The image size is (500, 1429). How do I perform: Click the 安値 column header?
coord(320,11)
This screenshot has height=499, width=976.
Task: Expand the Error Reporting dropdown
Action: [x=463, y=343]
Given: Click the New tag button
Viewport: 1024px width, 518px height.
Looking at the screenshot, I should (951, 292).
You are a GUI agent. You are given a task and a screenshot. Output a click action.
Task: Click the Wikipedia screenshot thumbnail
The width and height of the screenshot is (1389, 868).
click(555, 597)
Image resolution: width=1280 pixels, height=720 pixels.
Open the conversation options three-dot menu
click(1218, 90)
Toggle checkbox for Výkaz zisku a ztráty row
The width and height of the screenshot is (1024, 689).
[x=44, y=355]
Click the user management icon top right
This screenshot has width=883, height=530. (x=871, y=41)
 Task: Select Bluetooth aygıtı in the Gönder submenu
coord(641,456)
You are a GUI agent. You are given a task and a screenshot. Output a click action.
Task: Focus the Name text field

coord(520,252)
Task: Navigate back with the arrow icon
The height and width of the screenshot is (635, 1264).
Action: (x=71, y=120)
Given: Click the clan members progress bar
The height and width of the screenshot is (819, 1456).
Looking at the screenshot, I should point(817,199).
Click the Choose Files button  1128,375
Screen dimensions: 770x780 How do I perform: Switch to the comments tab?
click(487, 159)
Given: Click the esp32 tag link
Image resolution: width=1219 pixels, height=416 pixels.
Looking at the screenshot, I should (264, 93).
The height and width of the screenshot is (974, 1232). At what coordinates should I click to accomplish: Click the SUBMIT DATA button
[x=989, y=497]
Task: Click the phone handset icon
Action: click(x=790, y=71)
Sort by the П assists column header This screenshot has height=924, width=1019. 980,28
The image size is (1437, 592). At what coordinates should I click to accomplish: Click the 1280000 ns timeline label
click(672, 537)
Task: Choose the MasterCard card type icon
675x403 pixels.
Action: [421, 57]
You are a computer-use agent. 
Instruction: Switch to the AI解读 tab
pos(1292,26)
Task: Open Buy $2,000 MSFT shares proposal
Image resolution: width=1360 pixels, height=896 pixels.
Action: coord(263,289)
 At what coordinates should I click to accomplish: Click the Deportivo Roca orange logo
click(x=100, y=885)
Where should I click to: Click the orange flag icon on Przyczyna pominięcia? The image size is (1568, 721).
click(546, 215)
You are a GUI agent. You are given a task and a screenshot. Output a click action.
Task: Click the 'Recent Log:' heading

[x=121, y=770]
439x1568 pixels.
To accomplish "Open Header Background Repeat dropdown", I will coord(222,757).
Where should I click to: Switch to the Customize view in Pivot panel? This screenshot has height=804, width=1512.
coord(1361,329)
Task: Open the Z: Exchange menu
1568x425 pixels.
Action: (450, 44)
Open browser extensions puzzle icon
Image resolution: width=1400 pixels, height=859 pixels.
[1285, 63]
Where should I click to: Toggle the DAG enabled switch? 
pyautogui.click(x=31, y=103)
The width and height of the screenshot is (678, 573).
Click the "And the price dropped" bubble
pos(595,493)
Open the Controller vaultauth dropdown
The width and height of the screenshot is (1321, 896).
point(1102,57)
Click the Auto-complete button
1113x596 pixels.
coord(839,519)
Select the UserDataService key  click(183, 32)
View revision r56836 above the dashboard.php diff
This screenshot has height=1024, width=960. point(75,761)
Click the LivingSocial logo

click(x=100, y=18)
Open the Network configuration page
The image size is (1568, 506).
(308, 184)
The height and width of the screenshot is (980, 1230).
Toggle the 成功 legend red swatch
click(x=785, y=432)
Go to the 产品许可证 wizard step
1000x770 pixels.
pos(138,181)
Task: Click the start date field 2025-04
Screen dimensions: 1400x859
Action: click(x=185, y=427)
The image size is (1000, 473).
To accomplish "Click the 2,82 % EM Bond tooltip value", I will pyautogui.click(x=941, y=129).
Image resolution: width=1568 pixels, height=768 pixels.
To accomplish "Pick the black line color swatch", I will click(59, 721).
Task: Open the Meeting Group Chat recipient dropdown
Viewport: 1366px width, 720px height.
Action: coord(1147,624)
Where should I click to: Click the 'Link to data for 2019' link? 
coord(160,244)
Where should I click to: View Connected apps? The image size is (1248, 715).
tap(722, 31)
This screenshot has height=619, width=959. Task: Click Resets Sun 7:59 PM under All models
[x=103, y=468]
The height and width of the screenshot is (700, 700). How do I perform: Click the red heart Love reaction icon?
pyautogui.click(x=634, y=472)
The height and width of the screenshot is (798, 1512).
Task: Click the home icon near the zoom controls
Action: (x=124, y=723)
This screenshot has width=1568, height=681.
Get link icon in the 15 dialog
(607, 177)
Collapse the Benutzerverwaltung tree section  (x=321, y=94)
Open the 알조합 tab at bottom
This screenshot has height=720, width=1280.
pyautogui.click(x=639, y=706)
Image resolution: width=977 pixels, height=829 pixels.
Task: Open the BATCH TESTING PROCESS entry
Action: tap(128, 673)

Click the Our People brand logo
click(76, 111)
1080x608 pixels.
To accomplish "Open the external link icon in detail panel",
──────
* **Problem description**
Could you give back only the part of the items that opens with the line containing "Open the Network configuration page" and closes with the line containing "Collapse the Benutzerverwaltung", swapping "dropdown" for "menu" and leaving everything else unchanged?

* **Solved exercise**
Open the Network configuration page
The image size is (1568, 506).
(308, 184)
The height and width of the screenshot is (980, 1230).
Toggle the 成功 legend red swatch
click(x=785, y=432)
Go to the 产品许可证 wizard step
1000x770 pixels.
pos(138,181)
Task: Click the start date field 2025-04
Screen dimensions: 1400x859
Action: click(x=185, y=427)
The image size is (1000, 473).
To accomplish "Click the 2,82 % EM Bond tooltip value", I will pyautogui.click(x=941, y=129).
Image resolution: width=1568 pixels, height=768 pixels.
To accomplish "Pick the black line color swatch", I will click(59, 721).
Task: Open the Meeting Group Chat recipient menu
Viewport: 1366px width, 720px height.
Action: coord(1147,624)
Where should I click to: Click the 'Link to data for 2019' link? 
coord(160,244)
Where should I click to: View Connected apps? The image size is (1248, 715).
tap(722, 31)
This screenshot has height=619, width=959. Task: Click Resets Sun 7:59 PM under All models
[x=103, y=468]
The height and width of the screenshot is (700, 700). How do I perform: Click the red heart Love reaction icon?
pyautogui.click(x=634, y=472)
The height and width of the screenshot is (798, 1512).
Task: Click the home icon near the zoom controls
Action: (x=124, y=723)
This screenshot has width=1568, height=681.
Get link icon in the 15 dialog
(607, 177)
Collapse the Benutzerverwaltung tree section  (x=321, y=94)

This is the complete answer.